(1)の「不平不満解消型」には、2つの問題点があります。

 1つ目は、起業してからもサラリーマン時代のようなつらいことはしょっちゅうあります。むしろ、不平不満はますます増える可能性もあり、マイナスを埋めるどころかマイナスエネルギーが増えていくかもしれないこと。

 2つ目は、起業後の努力が実って、マイナスが解消できたときにどうするか。起業の目標が不明確なだけに、そのあとどのように振る舞うか途方に暮れてしまいます。目の前の困難を乗り越えられず、途中で挫折してしまうのではないでしょうか。

 つまり、不平不満は起業のきっかけにはなるものの、事業を成長し続けるための原動力にはなりにくいということです。たとえ(1)の人でも、(2)のような「事業に対する強い思いや夢」「将来の目標」を持っていれば、事業は継続してやがては花開くと思います。

サラリーマン時代と同じ仕事を続けても意味がない

 先ほどの「不平不満解消型」に多いのが、運送業、建設業、ソフトウェア開発業などの会社に勤めていた人が、そろそろ実力もついたし、サラリーマンが嫌になったという理由で、それまでと同じ職種・仕事で独立開業するというパターンです。

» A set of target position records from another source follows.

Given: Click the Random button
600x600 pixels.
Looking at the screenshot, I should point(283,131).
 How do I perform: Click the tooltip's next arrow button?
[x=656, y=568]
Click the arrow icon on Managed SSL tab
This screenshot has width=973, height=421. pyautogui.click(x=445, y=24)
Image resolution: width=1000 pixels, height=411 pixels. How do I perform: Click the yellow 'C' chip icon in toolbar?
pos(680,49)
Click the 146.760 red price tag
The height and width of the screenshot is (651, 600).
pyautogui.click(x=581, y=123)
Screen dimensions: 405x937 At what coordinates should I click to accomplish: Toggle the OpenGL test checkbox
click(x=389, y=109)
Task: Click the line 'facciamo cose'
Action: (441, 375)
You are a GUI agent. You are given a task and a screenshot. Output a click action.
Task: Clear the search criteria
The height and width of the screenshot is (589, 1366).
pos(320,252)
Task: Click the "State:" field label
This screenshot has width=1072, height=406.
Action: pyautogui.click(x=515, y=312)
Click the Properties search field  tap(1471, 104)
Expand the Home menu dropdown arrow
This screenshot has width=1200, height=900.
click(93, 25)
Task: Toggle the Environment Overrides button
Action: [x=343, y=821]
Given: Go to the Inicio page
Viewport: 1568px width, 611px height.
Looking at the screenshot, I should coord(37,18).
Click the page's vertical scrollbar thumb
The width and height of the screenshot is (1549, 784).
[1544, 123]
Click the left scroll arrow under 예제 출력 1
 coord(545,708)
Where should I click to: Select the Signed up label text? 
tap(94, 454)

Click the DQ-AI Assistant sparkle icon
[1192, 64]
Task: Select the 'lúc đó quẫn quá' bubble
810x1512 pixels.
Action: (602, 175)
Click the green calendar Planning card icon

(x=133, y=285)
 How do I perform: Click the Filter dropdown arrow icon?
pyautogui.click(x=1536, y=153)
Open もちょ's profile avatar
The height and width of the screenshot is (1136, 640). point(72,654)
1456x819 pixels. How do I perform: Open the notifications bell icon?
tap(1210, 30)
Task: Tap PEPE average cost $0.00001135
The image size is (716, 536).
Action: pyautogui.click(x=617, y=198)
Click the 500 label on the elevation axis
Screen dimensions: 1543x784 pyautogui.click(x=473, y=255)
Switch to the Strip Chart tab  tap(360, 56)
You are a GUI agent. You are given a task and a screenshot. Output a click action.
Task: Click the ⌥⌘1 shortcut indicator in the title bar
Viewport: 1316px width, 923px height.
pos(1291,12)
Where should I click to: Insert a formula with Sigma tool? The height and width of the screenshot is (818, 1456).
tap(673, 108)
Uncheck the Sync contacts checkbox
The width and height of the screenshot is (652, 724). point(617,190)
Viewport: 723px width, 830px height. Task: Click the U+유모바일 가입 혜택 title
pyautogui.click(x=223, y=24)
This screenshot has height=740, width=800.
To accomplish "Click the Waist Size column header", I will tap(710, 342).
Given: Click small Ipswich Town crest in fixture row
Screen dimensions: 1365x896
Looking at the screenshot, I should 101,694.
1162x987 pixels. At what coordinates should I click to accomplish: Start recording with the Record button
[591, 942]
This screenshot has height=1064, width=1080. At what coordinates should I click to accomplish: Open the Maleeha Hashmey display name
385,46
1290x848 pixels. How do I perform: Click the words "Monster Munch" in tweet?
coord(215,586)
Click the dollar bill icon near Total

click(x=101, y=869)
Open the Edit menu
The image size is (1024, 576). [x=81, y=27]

 しかし、これではまったく発展性がありません。このような「今までのマイナスを埋める」方向性の起業を「会計」というメガネを通して見ると、どう映るか考えてみましょう。

 その人が勤めていた会社側からすると、以前は「給与」という人件費勘定で支払っていたものが、「外注費」という経費の処理に変わります。「給与」の場合は、この他に法定福利費、福利厚生費、仕事場所の確保、設備の減価償却費・維持費などが加わりますが、「外注費」の場合はその付加部分の支出が不要になります。

 また、仮に「給与」と「外注費」の支払額が同じだとすると、「給与」には消費税はかかりませんが「外注費」にはかけられる(内税部分が仮払消費税として抜ける)ので、消費税分が得をする計算になります。

 つまり、会社側から見ると、付加部分の支出が不要で、なおかつ消費税が抜けるという相当なコストダウンにつながります。それだけでなく、その後の交渉しだいでは、仕事そのものをなくせる(削減できる)可能性すらあるのです。

 何が言いたいかというと、同じ職種・仕事で、勤めていたときと同じ程度の報酬総額を稼ぐためだけに独立開業するのでは、起業する意味がまったくないということです。未来が開ける、成長するという高い目標を持って積極的な起業をしないともったいない。自分の限界を決めず、自分の可能性に賭ける起業に挑戦してほしいと思います。いかなる起業も、夢と希望を持ってチャレンジすべきです。